*** SUPPLIED RECORDS

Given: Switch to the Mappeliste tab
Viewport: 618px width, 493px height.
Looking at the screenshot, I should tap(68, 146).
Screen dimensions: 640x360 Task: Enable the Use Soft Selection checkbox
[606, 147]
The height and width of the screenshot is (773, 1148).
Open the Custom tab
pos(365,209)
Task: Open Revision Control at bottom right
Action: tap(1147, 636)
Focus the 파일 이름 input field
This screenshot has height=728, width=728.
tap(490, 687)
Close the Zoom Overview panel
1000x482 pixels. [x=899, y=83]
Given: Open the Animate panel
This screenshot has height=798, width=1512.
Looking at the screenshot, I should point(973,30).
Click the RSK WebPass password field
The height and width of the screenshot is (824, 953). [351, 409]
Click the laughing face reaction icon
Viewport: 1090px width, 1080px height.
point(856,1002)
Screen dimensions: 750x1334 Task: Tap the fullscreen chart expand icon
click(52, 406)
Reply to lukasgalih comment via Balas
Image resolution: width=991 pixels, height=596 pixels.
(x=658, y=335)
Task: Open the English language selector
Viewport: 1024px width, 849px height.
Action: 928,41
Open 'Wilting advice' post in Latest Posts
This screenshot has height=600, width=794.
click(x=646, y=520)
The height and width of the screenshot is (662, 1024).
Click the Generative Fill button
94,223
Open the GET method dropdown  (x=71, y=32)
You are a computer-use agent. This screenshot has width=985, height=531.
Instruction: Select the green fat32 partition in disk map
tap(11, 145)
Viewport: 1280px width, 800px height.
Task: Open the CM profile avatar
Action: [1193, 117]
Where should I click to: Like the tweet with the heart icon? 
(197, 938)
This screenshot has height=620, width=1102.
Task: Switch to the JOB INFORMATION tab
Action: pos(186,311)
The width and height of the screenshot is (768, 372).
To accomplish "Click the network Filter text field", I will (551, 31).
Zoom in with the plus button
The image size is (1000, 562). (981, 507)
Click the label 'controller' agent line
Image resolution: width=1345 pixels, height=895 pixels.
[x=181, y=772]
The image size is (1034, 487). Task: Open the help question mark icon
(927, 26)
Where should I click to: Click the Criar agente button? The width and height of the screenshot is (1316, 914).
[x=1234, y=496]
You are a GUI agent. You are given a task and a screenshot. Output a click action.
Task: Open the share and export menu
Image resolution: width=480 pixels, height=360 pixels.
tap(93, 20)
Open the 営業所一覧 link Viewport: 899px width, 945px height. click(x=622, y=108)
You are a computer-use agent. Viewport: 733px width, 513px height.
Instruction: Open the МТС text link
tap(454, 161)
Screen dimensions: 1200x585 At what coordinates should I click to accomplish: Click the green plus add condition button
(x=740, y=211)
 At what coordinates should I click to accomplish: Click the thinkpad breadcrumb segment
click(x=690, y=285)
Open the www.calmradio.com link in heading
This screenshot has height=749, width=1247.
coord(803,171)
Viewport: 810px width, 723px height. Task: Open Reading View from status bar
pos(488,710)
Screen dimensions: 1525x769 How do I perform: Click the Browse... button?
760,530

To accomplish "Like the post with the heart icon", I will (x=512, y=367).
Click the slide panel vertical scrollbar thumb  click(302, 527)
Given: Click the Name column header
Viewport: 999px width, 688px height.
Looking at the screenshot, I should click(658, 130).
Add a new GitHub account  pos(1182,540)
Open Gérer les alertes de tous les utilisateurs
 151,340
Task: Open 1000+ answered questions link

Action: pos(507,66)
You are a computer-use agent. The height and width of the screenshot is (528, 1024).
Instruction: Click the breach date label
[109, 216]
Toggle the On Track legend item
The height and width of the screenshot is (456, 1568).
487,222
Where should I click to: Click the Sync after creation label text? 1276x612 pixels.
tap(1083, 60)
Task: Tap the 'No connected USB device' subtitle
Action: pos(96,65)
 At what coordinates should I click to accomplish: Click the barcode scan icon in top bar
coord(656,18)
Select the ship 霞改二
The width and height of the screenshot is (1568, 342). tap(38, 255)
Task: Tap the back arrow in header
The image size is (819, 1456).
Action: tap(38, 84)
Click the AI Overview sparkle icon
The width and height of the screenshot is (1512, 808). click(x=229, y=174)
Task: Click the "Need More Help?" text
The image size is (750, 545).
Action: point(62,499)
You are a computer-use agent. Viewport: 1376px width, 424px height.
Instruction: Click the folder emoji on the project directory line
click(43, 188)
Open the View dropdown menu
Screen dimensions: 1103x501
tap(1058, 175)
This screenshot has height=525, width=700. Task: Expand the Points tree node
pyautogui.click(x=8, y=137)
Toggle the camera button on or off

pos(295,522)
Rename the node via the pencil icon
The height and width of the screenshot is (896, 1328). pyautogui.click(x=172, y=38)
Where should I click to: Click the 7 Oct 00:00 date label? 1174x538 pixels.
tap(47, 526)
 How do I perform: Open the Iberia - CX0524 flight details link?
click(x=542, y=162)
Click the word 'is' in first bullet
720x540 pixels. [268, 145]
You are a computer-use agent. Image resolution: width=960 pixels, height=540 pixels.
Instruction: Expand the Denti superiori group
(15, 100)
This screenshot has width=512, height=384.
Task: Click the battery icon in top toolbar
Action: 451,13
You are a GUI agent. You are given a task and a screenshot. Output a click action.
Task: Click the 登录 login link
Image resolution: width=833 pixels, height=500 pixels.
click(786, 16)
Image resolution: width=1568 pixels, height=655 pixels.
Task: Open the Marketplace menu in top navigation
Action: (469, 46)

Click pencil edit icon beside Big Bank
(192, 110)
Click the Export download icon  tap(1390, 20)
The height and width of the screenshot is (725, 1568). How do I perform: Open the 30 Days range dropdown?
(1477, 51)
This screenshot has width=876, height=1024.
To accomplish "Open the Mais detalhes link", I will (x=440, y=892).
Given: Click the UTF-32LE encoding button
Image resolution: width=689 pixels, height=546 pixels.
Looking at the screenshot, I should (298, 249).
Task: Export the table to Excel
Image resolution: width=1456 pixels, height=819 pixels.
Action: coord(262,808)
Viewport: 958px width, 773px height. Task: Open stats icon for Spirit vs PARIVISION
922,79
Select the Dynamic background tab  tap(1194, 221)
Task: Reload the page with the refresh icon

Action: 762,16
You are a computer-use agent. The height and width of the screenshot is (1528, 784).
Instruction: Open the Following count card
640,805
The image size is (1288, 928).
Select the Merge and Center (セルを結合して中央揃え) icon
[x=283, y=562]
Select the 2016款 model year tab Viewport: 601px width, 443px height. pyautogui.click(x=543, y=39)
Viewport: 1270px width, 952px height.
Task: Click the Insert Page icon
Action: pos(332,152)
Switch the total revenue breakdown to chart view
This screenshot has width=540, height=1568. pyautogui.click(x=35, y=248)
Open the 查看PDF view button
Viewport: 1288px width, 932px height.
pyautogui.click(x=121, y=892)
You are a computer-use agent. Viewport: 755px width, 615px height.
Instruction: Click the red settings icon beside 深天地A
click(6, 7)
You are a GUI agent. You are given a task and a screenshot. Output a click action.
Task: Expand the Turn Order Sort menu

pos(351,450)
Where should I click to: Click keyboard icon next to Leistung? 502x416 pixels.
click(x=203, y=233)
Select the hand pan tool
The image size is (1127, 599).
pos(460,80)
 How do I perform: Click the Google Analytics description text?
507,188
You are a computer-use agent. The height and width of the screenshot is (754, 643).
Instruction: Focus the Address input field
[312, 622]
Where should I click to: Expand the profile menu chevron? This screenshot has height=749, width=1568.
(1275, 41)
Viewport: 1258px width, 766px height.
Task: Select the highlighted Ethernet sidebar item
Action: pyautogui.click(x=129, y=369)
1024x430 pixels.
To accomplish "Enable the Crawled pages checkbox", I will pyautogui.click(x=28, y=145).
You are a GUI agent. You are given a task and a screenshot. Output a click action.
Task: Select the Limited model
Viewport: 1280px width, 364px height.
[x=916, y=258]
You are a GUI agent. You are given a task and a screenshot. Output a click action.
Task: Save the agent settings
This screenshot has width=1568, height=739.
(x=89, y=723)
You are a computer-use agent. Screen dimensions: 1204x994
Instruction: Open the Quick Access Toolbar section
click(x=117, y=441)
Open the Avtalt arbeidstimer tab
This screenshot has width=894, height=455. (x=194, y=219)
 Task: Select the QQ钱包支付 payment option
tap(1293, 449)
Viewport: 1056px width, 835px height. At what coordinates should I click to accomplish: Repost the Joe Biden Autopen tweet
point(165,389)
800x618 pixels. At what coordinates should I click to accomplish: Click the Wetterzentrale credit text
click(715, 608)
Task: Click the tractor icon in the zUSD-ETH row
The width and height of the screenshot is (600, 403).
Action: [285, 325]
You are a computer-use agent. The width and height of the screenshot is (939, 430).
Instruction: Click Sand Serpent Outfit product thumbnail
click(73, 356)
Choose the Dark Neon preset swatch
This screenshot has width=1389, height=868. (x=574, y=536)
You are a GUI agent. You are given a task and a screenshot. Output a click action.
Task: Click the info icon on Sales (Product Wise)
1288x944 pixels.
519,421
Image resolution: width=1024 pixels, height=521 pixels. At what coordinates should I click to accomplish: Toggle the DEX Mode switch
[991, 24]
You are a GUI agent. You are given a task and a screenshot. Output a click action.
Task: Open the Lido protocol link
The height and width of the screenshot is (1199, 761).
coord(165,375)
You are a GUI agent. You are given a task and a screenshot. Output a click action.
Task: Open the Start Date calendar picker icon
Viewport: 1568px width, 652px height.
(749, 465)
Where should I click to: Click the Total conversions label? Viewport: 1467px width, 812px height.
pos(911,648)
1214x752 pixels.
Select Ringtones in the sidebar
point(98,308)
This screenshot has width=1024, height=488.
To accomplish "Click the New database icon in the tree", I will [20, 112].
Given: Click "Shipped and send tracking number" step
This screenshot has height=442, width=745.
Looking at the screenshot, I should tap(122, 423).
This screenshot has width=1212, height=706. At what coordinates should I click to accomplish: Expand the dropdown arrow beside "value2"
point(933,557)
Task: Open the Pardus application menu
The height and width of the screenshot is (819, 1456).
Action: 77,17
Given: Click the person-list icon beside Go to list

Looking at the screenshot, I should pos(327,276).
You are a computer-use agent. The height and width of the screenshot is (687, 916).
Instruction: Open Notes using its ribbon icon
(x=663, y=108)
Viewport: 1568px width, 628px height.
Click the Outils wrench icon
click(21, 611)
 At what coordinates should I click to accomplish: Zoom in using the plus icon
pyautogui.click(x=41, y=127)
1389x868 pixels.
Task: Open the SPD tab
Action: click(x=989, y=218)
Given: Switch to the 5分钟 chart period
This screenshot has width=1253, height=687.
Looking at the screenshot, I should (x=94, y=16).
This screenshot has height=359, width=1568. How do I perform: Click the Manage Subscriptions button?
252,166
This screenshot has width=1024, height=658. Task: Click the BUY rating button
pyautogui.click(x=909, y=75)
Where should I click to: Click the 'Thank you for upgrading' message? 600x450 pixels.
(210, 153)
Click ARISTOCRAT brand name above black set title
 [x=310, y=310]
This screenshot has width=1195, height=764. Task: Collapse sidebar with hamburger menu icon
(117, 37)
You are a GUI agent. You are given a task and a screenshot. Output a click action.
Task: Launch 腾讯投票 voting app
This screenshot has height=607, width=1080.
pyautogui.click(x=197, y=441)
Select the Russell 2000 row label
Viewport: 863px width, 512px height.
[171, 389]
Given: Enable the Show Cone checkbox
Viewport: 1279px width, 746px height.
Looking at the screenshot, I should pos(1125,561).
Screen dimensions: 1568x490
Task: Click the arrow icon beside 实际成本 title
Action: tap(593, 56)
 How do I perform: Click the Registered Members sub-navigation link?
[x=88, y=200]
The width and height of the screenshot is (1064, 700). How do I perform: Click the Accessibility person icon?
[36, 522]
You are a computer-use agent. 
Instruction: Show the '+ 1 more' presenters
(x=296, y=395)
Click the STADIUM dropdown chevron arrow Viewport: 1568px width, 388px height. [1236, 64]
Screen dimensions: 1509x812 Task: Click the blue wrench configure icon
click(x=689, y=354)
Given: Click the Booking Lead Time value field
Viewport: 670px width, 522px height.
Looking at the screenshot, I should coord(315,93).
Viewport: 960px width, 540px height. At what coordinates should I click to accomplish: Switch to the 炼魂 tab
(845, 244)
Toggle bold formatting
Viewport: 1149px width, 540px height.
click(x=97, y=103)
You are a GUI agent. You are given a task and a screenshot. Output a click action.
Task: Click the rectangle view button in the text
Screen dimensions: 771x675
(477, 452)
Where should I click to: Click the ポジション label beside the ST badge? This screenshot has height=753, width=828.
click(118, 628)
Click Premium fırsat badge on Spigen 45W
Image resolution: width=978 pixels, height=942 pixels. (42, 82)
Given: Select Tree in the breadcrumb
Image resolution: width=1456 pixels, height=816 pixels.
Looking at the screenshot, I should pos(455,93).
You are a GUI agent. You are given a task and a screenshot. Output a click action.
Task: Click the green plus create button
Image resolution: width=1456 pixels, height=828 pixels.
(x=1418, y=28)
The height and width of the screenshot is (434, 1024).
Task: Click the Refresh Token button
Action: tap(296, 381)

******

# SHORT EXERCISE:
In the part of the listing that opens with the line containing "Open 'Wilting advice' post in Latest Posts" and closes with the line containing "[x=1234, y=496]", replace "Generative Fill" with "Content-Aware Fill". Output only those lines, with nothing else changed.

# SOLUTION TO THE PROBLEM:
Open 'Wilting advice' post in Latest Posts
This screenshot has height=600, width=794.
click(x=646, y=520)
The height and width of the screenshot is (662, 1024).
Click the Content-Aware Fill button
94,223
Open the GET method dropdown  (x=71, y=32)
You are a computer-use agent. This screenshot has width=985, height=531.
Instruction: Select the green fat32 partition in disk map
tap(11, 145)
Viewport: 1280px width, 800px height.
Task: Open the CM profile avatar
Action: [1193, 117]
Where should I click to: Like the tweet with the heart icon? 
(197, 938)
This screenshot has height=620, width=1102.
Task: Switch to the JOB INFORMATION tab
Action: pos(186,311)
The width and height of the screenshot is (768, 372).
To accomplish "Click the network Filter text field", I will (551, 31).
Zoom in with the plus button
The image size is (1000, 562). (981, 507)
Click the label 'controller' agent line
Image resolution: width=1345 pixels, height=895 pixels.
[x=181, y=772]
The image size is (1034, 487). Task: Open the help question mark icon
(927, 26)
Where should I click to: Click the Criar agente button? The width and height of the screenshot is (1316, 914).
[x=1234, y=496]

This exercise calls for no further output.